== Input data ==
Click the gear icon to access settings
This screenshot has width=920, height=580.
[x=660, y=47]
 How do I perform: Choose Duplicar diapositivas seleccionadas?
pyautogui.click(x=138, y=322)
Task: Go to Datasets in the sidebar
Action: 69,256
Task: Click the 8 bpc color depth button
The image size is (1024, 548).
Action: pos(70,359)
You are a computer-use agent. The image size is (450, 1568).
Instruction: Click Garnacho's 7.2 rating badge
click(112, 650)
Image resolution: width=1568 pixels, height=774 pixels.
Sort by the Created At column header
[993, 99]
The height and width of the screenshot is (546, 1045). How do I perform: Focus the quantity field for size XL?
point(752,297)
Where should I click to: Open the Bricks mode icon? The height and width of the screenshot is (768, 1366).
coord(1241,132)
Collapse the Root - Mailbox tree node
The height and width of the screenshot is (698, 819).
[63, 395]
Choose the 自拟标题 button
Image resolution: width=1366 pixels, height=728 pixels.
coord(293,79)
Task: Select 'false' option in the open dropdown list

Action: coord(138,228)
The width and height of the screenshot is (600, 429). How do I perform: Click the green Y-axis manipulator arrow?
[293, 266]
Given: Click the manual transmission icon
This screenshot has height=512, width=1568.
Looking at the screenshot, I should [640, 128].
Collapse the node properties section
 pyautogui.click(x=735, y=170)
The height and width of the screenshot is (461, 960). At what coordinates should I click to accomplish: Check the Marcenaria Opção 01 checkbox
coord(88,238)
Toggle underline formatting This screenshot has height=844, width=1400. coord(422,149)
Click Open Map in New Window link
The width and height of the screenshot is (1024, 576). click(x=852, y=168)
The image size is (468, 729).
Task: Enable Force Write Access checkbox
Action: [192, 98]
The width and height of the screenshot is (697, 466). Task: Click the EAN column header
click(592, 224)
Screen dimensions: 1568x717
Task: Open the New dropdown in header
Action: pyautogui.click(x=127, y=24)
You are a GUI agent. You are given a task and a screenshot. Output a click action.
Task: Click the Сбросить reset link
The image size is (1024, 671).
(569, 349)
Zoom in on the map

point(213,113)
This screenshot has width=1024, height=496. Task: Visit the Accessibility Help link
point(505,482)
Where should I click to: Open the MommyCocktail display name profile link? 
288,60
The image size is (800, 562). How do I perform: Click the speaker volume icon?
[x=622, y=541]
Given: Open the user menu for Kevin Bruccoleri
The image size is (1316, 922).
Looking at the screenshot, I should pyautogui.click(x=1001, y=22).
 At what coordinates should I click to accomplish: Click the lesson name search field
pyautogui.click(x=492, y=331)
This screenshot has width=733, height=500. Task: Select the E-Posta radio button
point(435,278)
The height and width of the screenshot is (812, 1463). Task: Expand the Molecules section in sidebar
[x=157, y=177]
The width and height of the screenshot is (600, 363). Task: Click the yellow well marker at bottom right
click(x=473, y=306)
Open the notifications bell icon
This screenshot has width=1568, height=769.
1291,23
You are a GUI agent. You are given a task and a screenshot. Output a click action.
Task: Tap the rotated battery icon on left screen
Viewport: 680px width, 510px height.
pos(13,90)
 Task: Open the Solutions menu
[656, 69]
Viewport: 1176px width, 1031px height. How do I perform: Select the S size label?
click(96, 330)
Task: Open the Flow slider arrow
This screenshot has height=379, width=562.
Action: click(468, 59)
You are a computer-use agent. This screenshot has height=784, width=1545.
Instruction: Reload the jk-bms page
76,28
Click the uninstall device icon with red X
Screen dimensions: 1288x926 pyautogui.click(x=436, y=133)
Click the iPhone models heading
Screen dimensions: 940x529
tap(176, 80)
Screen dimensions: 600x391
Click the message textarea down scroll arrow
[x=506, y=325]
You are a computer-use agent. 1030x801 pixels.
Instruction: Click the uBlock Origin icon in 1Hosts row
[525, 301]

== Exercise details ==
Pick from the records each line that contains the word "agent" and show it.

== Task result ==
You are a computer-use agent. The image size is (450, 1568).
You are a GUI agent. You are given a task and a screenshot. Output a click action.
You are a GUI agent. You are given a task and a screenshot. Output a click action.
You are a computer-use agent. This screenshot has height=784, width=1545.
You are a computer-use agent. 1030x801 pixels.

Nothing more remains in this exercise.